Au total, j’aurai assez peu parlé du synode dans cette chronique. C’est sans doute faute d’informations vraiment précises sur le déroulement de ses travaux. J’ai trouvé ici et là quelques relations d’interventions, quelques opinions sur le climat entre évêques, mais j’attends les conclusions pour me faire une idée plus exacte sur l’avancée de la réflexion commune. J’ai eu le sentiment que le Pape avait délibérément provoqué la confrontation des opinions sur les sujets qui font mal, dans sa perspective d’une Église accueillante à toute détresse humaine. Est-ce que cela débouchera sur des décisions pleinement satisfaisantes ? Personnellement je n’en suis pas sûr. Au moins peut-on espérer que la pastorale familiale s’en trouvera, au bout du compte, stimulée.
Je me permettrai d’insister sur une conviction qui est assez solidement établie dans ma tête. En effet, on ne cesse de gloser sur le décalage de l’Église par rapport à la société présente et aux mœurs contemporaines. Et ce décalage serait significatif du retard de l’institution incapable de rejoindre la mentalité d’aujourd’hui. Au risque de surprendre, je prétends que l’Église s’est toujours battue pour défendre sa conception du mariage sacramentel, qui n’a jamais été acceptée facilement, même durant les périodes dites de chrétienté. Il suffit de lire les historiens du Moyen Âge pour se rendre compte qu’il y a opposition frontale entre les clercs et certaines mœurs féodales qui reproduisent d’anciennes coutumes païennes.
Sans doute y a-t-il eu sous l’Empire romain un moment heureux de connivence, dans la mesure où le mariage pratiqué à Rome était de nature consensuelle.

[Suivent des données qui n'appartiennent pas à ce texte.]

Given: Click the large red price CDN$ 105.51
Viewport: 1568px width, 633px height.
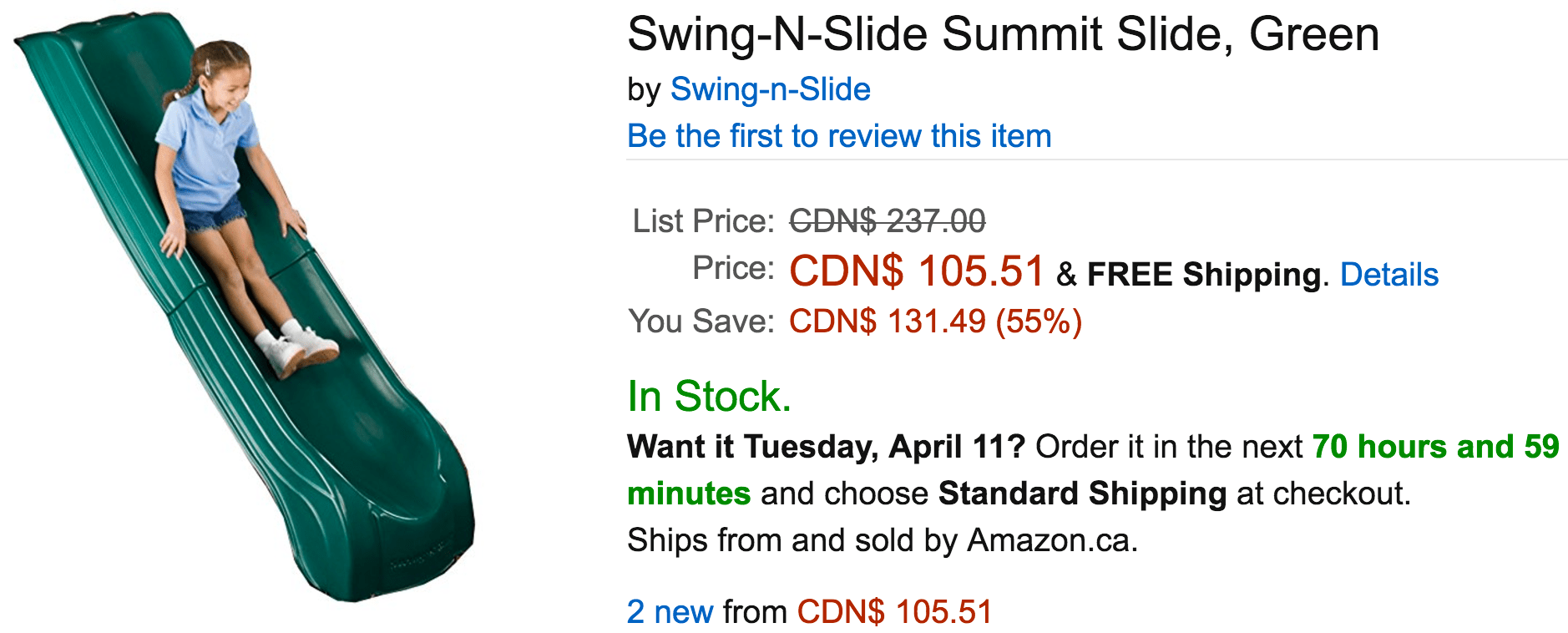Looking at the screenshot, I should coord(917,271).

Paul Veyne parle de l’attrait du christianisme de la part de la haute aristocratie sous le règne d’Auguste, en vertu d’une conception plus enrichissante de la relation conjugale, plus amoureuse, plus secrète, plus égalitaire, plus réciproque. Mais il y avait aussi des différences. L’inscription d’un mariage sous le regard de Dieu dans la société a toujours représenté une sorte de performance, rendue possible par la grâce. En ce sens, le synode ne fait que prolonger une très longue tradition, et il se heurte aujourd’hui à de nouveaux obstacles, le plus grand étant peut-être la crainte d’un engagement pour la vie, qui rend aux jeunes générations très difficile l’étape d’un engagement devant Dieu.